This tutorial explains how to use the DataWorks and MaxCompute product portfolio for big data development and analysis. It uses a user profile analysis example to demonstrate the capabilities of DataWorks in Data Integration, Data Development, and Operation Center.
Tutorial overview
To create better business strategies, you can obtain basic profile data about your website users from their online behavior. This data includes geographical and social attributes. You can then perform profile analysis at scheduled times for fine-grained website traffic operations. You can use the DataWorks and MaxCompute product portfolio to complete data synchronization, data transformation, data management, and data consumption.
Read Experiment introduction to familiarize yourself with the entire process of a user profile analysis case. This ensures that you can complete this tutorial.
Data development platform
This tutorial uses the previous version of DataStudio in DataWorks. Ensure that your workspace does not use the New Version Of Data Studio.
When you create a workspace, do not select Use The New Version Of Data Studio.

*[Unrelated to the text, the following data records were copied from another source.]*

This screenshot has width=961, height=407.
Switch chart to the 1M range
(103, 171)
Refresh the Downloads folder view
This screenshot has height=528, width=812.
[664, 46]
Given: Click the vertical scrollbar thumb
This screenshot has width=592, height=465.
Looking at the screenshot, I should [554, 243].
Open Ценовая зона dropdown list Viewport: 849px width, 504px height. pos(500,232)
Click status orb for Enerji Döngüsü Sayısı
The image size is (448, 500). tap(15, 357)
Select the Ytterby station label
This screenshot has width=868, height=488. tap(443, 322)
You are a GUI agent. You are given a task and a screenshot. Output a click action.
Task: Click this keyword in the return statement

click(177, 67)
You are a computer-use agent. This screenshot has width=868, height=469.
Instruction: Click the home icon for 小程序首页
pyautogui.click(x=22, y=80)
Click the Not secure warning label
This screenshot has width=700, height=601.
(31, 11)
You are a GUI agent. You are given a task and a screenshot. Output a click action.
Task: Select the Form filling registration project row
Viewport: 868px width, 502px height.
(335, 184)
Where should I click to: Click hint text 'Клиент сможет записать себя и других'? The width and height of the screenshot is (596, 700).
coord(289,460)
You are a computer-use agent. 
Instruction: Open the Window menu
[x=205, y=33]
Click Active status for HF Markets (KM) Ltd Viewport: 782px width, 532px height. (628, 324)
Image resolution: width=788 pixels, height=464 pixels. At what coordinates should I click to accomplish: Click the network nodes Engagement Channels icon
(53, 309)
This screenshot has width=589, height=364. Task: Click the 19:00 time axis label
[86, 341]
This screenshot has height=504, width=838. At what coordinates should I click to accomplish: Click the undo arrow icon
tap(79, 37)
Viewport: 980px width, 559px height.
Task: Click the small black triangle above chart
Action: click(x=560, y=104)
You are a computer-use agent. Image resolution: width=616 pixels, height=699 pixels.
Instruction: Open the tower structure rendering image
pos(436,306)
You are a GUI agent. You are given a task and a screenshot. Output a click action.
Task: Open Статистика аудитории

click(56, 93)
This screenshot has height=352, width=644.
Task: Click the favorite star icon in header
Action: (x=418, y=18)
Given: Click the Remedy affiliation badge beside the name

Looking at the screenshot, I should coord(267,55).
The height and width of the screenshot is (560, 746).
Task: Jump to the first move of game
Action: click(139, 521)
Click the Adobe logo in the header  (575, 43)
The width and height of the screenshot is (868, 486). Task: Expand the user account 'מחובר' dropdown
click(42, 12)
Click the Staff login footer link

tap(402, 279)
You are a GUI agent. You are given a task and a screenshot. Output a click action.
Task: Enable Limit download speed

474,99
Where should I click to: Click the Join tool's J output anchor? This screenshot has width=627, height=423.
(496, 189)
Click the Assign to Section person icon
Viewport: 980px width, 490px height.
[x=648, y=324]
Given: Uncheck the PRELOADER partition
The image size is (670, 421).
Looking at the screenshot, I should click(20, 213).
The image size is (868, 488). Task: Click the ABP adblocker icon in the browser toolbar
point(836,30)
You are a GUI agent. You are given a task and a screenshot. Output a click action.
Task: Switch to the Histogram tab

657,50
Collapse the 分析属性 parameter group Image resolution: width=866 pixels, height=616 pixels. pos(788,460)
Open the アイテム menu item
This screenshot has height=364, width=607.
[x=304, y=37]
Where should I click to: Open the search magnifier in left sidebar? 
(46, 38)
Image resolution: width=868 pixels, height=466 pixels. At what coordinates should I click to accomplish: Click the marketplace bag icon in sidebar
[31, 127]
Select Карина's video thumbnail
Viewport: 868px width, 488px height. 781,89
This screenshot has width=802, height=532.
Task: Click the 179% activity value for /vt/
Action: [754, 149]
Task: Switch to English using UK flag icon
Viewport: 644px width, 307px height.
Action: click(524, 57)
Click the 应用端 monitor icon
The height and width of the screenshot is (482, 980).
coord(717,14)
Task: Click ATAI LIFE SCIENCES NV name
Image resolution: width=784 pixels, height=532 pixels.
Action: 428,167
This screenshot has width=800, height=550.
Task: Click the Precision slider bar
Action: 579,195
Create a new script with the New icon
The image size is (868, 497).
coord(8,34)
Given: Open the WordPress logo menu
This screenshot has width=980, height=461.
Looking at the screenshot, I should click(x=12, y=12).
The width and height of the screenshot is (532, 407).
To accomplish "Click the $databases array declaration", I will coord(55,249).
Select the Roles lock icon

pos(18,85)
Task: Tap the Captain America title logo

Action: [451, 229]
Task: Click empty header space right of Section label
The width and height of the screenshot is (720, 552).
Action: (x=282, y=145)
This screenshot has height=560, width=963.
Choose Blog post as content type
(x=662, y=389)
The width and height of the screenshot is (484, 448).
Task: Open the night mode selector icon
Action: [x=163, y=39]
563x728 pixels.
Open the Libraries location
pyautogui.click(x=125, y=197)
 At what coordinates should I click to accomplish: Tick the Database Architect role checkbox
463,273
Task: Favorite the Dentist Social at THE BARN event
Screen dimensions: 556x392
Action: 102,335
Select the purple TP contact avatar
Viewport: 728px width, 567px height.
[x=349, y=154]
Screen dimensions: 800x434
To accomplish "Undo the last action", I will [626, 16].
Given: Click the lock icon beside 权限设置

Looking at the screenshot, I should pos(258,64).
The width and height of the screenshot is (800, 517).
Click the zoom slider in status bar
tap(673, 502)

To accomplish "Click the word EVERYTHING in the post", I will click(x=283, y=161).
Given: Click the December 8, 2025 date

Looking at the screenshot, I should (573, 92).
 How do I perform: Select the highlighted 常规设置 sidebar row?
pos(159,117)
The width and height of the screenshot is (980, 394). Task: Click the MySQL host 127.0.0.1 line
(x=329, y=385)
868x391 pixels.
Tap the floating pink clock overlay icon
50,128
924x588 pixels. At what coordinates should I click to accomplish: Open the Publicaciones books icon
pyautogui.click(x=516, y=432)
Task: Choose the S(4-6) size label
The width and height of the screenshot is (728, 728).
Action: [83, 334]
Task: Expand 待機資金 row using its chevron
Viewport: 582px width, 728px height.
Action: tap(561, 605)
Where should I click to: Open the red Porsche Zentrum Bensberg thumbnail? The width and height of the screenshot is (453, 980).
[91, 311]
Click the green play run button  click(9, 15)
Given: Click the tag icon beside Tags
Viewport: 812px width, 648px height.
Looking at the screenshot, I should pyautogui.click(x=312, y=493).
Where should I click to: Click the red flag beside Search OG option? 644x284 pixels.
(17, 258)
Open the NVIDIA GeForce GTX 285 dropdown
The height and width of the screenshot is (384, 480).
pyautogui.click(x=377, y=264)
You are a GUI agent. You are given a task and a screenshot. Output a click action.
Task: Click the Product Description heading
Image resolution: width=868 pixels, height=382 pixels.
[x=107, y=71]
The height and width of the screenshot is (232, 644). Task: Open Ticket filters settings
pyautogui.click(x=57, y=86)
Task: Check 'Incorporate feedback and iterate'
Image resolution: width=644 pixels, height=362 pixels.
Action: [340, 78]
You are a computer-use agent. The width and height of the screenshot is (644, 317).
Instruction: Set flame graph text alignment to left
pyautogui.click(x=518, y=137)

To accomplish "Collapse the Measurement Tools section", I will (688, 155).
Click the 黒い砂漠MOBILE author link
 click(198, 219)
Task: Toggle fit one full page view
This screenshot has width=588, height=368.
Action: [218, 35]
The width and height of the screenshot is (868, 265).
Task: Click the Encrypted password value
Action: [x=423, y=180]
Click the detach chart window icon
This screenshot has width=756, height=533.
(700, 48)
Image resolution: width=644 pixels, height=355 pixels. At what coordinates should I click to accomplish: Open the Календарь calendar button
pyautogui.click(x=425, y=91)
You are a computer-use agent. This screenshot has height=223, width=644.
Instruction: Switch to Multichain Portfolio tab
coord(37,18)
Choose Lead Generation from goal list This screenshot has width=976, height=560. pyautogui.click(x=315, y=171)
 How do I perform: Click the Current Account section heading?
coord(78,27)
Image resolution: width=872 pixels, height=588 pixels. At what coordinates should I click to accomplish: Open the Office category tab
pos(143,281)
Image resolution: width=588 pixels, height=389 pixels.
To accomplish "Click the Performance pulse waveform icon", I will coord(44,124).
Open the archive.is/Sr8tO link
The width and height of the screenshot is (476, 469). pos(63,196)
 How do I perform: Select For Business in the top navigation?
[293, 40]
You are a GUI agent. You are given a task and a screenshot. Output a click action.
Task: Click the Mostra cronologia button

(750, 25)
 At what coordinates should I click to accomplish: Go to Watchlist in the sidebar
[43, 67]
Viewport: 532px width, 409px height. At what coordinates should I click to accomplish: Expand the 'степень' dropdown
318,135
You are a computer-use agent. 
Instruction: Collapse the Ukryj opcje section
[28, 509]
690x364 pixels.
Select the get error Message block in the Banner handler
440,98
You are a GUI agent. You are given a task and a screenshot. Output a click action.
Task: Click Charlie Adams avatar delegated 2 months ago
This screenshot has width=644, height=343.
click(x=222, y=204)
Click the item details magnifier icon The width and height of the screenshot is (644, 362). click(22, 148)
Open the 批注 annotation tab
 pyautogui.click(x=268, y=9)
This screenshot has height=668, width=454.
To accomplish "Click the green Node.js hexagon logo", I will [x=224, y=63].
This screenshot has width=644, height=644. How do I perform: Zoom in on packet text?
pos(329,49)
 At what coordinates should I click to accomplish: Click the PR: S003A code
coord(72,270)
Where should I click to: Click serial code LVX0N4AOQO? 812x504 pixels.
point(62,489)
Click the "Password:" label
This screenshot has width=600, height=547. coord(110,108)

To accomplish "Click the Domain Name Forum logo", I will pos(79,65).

After February 18, 2025, when you use an Alibaba Cloud account to activate DataWorks and create a workspace for the first time in one of the following regions, the new version of Data Studio is enabled by default. If the new version of Data Studio is enabled by default for your account, see Experience the new version of Data Studio.
China (Hangzhou), China (Shanghai), China (Beijing), China (Zhangjiakou), China (Ulanqab), China (Shenzhen), China (Chengdu), China (Hong Kong), Japan (Tokyo), Singapore, Malaysia (Kuala Lumpur), Indonesia (Jakarta), Thailand (Bangkok), Germany (Frankfurt), UK (London), US (Silicon Valley), US (Virginia)
Procedure
Create the MaxCompute project and DataWorks workspace required for this tutorial. Then, complete the network configurations for the resource group.
In DataWorks, configure a data synchronization task to synchronize the user information and website log data provided in this tutorial to MaxCompute. Then, query the synchronized data.
Use a MaxCompute SQL node in DataWorks to transform the data in the user information table and the access log table that were synchronized to MaxCompute. This process produces the target user profile data.
Configure data quality monitoring rules for the tables generated from data transformation. This helps you identify and block dirty data early to prevent its impact from spreading.
After the user profile analysis task flow is complete, the corresponding data tables are created in MaxCompute. You can view the generated tables in the Data Map module and check their data lineage to see the relationships between them.
Consume data
After the user profile analysis is complete, you can use the DataAnalysis module to visualize the transformed data. This helps you quickly extract key information and gain insights into business trends from the data.
After you obtain the final transformed data, you can use the DataService Studio module to share and use the data through standard API data services. This provides data to other business modules that receive data through APIs.